#### Fragmento proporcionado

Las cosas que ocurren en las mañaneras son muy extrañas. Ayer se
presentó una guía ética que es algo así como un raro coctel del libro
verde de Muamar Gadafi con el libro rojo de Mao, mezclado con el catecismo tradicional para niños que celebran la primera comunión.
Creo que lo último que necesitamos es que, desde el gobierno, desde
cualquier gobierno, se establezcan guías éticas para la sociedad: es la
sociedad la que le tiene que imponer normas éticas al gobierno. Y que la
guía sea elaborada por un grupo de militantes destacados de un partido,
de cualquier partido, la hace más sospechosa, innecesaria e inútil.
Pero, unas horas antes de presentar su guía ética, el presidente López Obrador había publicado un tuit en recuerdo, como millones en el mundo, a Diego Armando Maradona. Dice ese tuit que “en México, Maradona
vivió su momento estelar como futbolista. En lo personal, por él
encontré la gracia a ese deporte. Pero mi admiración mayor siempre fue
su congruencia. Nunca renunció a sus ideales, aunque pagara el costo de
ser políticamente incorrecto”.

########

◆ **Lista de tareas**:
1. Di si cada una de estas afirmaciones concuerda con el fragmento. Responde sí o no y cita las palabras del fragmento que lo deciden: (a) La guía ética se presentó ayer. (b) El autor opina que el gobierno debe establecer guías éticas para la sociedad. (c) El tuit sobre Maradona se publicó después de la presentación de la guía ética.
2. Reproduce el pasaje del fragmento que va desde "Las cosas que" hasta "innecesaria e inútil.", sin cambiar nada.

#### Datos mostrados

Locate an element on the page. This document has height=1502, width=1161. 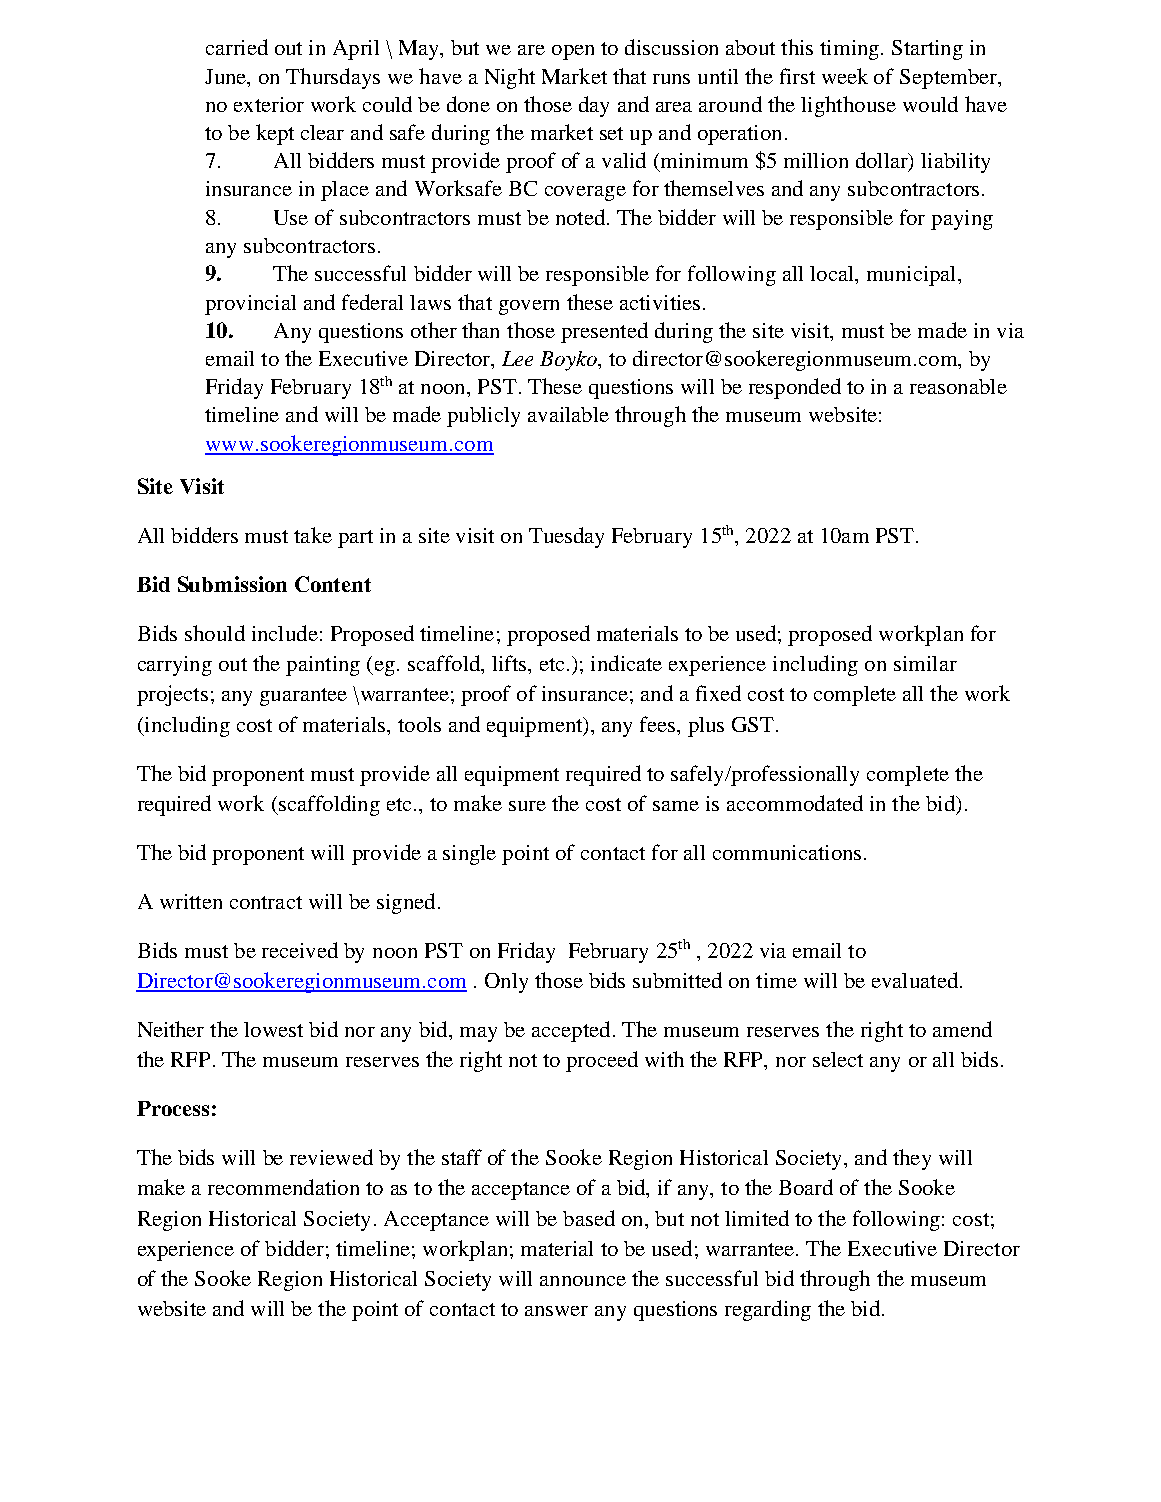
exterior is located at coordinates (269, 104).
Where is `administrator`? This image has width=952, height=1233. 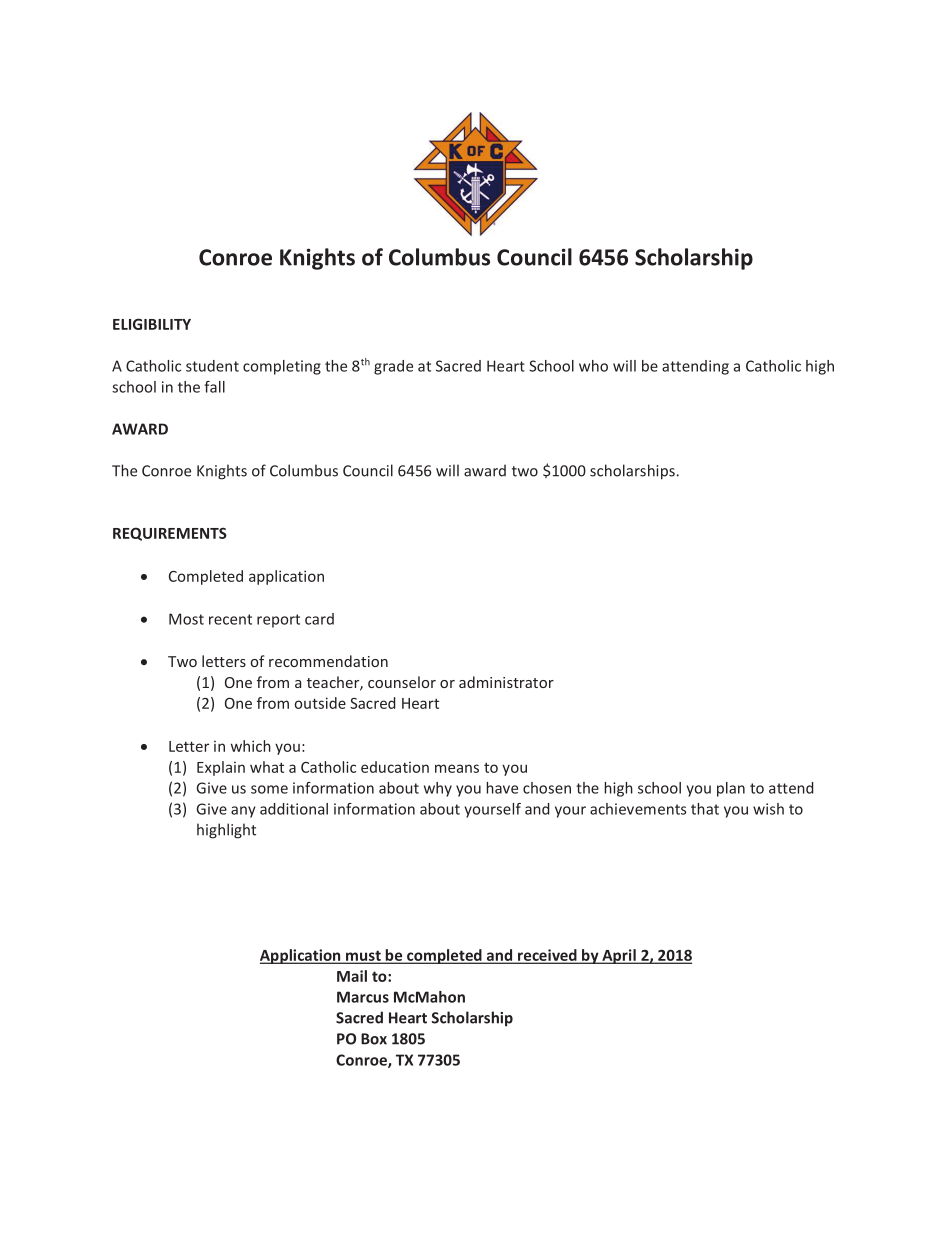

########

◆ **Resultados del ejercicio**:
1.
(a) Sí: "Ayer se presentó una guía ética".
(b) No: "es la sociedad la que le tiene que imponer normas éticas al gobierno".
(c) No: "unas horas antes de presentar su guía ética, el presidente López Obrador había publicado un tuit".

2.
Las cosas que ocurren en las mañaneras son muy extrañas. Ayer se
presentó una guía ética que es algo así como un raro coctel del libro
verde de Muamar Gadafi con el libro rojo de Mao, mezclado con el catecismo tradicional para niños que celebran la primera comunión.
Creo que lo último que necesitamos es que, desde el gobierno, desde
cualquier gobierno, se establezcan guías éticas para la sociedad: es la
sociedad la que le tiene que imponer normas éticas al gobierno. Y que la
guía sea elaborada por un grupo de militantes destacados de un partido,
de cualquier partido, la hace más sospechosa, innecesaria e inútil.